If you're thinking about liquid staking, do your homework. Understand the ins and outs of the protocol you're using, keep tabs on the regulatory environment, and diversify to mitigate risks. Your due diligence today can save you a lot of headaches tomorrow.
Final Words and Key Takeaways
We've covered a lot regarding liquid staking, specifically LSD. So, the technology is indeed a breakthrough in the crypto industry. And despite the potential risks, LSD continues to grow, as does the dominance of liquid staking provider projects, demonstrating that the buzz around LSD will unlikely subside in the coming year.

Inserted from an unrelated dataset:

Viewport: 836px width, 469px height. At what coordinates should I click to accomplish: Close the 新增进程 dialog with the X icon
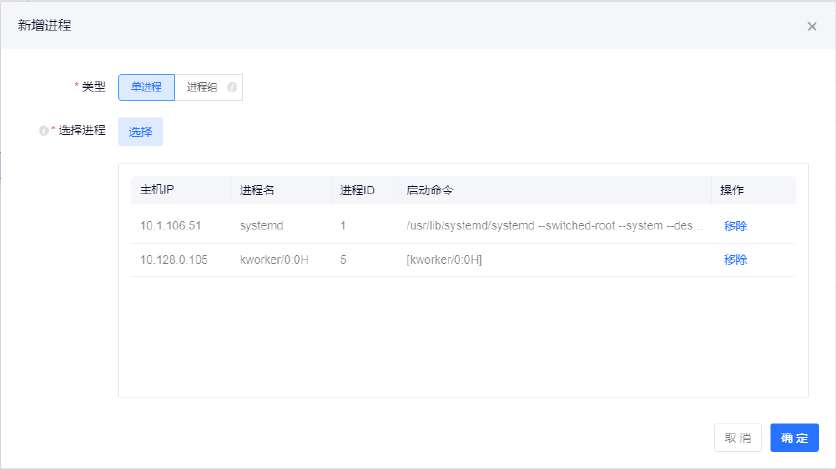[x=811, y=26]
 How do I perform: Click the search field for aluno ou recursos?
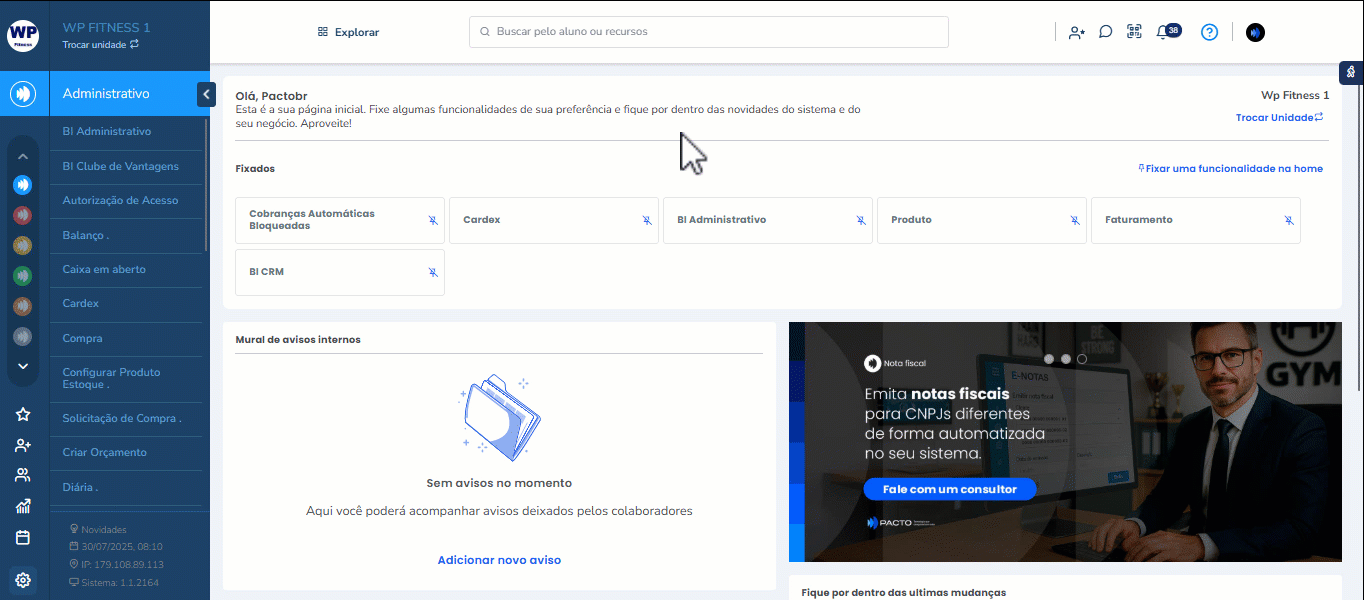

Decentralized liquid staking protocols are a more viable alternative to pools and exchanges, as they help to maintain security without sacrificing decentralization..
FAQ
How to start liquid staking?
To start liquid staking, you should deposit your assets into a liquid staking protocol. In return, you'll receive derivative tokens, known as liquid staking tokens. These tokens represent your staked assets and any interest you accumulate. You can trade or use these tokens in other decentralized finance (DeFi) activities.
Is liquid staking safe?
It's generally considered to be secure if you use reputable platforms. Always do your own research and understand the risks involved. Consult the article above to see the top three liquid staking platforms.
What are liquid staking derivatives?
Liquid staking derivatives (often abbreviated as LSDs) are tokens you receive when you stake your assets in a liquid staking protocol. These tokens represent both your staked assets and any interest you accumulate to be traded or used in other DeFi activities.
Is liquidity better than staking?
Liquid staking offers more flexibility than traditional staking. You can earn staking rewards without locking up your assets and use your staked assets in other crypto activities. This makes liquid staking more advantageous for those who want both liquidity and earning potential.
Are there any minimum requirements for participating in liquid staking?
Some platforms make it really easy for anyone to get involved. For example, in Ethereum, you can stake any amount of ETH. There are no minimum requirements mentioned for most platforms.
Can I participate in other DeFi activities with my liquid-staked tokens?
Yes, you can. The liquid staking tokens you receive can be used in other DeFi activities like lending and yield farming without needing to un-stake.
Which cryptocurrencies can be used for liquid staking?
Multiple blockchain networks, such as Ethereum and Bahamut, are supported for liquid staking. Please consult each respective staking platform to see their network support.
Disclaimer: Includes third-party opinions. No financial advice.